FORMER HEALTH Minister Stavros Malas yesterday confirmed that he wrote off medical fees worth over €7,000 for the former Syrian ambassador at the request of President Demetris Christofias.
Daily Phileleftheros reported yesterday that the Syrian diplomat failed to pay medical debts worth €7,373 in total, after receiving treatment on three different occasions at the Nicosia General Hospital while serving as Syrian ambassador to Cyprus.
According to the paper, Nicosia hospital wrote to the ambassador on October 10, 2010 seeking payment for two unpaid bills dating back to November 11 and December 3 of 2009 for a total sum of €6,337.
The Syrian diplomat also underwent treatment at the hospital on October 7, 2010, costing a further €1,036. None of the three bills were paid by the diplomat.
On December 6, 2011- two years after the diplomat’s initial treatment, the hospital letter ended up on the desk of Malas, who was serving as health minister at the time. The next day, reported Phileleftheros, Malas gave instructions to his permanent secretary to write off the debts, explaining that Christofias had assured the diplomat the debt would be erased in the public interest.

Parts of the exercise »
**a.** According to the report on the Syrian ambassador's hospital debts, on what date did Nicosia hospital write to the ambassador seeking payment?
**b.** Write a continuation of the report on the Syrian ambassador's hospital debts, starting after its final sentence.
The data placed after this report is unrelated to it.

Given material »
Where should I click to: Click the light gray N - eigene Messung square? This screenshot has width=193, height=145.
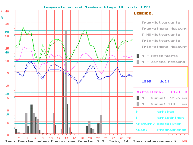pyautogui.click(x=138, y=62)
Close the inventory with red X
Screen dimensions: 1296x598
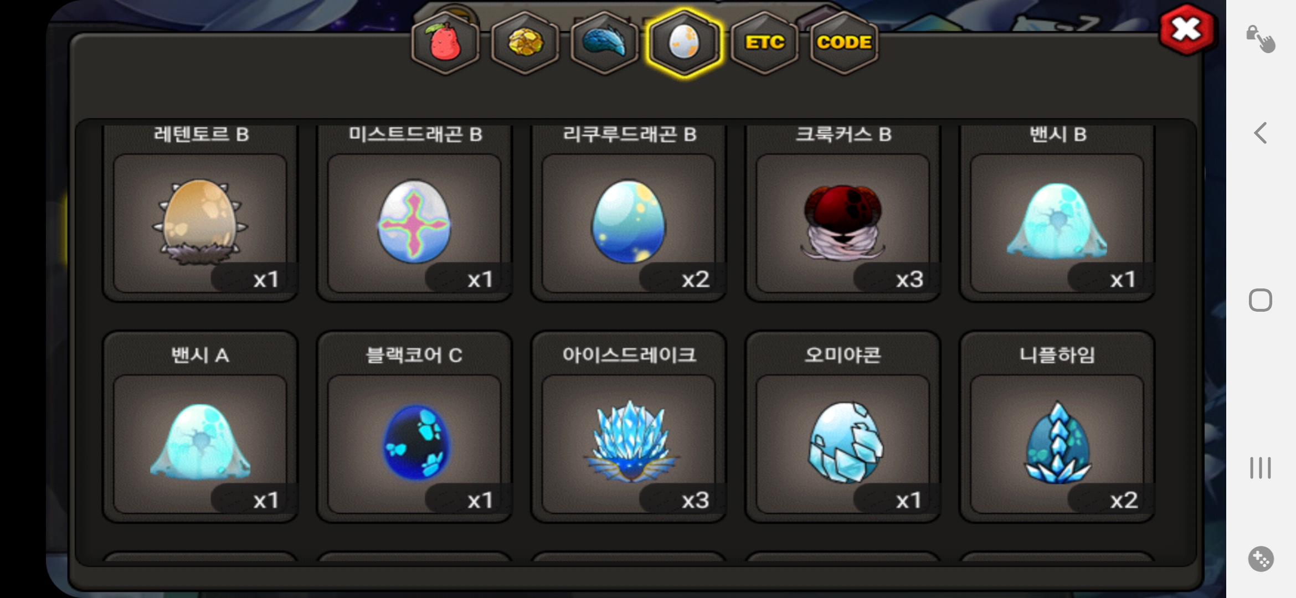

Written responses »
**a.** October 10, 2010.

**b.**
Speaking to the Cyprus Mail, Malas said: “The president had given his personal pledge to the Syrian diplomat to write off the debt. It is at the minister’s discretion to write off medical bills, and given the president’s commitment, I chose to write off his debts. He was not even working on the island anymore. He had already left the country.”
Asked what criteria need to be fulfilled for someone to receive preferential treatment in not paying medical bills owed to the state, the AKEL-backed presidential candidate said: “I did the same for hundreds of citizens who were unable to pay their debts. I helped a lot of people while I was minister to write off their debts.”
Malas explained that there were three categories with regards to payment of medical bills. Category A included people living under a certain low income and civil servants entitled to free health care. Category B covered families with two children earning in total between €33,000 and €40,000 who were entitled to lower fees. The third category was people earning above that threshold who were not eligible for concessions.
In any case, noted Malas, the troika had now abolished Category B and all exemptions for access to free public health care that are not based on income criteria except for persons suffering from certain chronic diseases depending on illness severity, while leaving the current income threshold for beneficiaries of Category ‘A’ unchanged.
Asked whether the Syrian diplomat faced financial difficulties at the time, the presidential candidate replied: “It’s not necessarily about income, sometimes there are other issues at play.”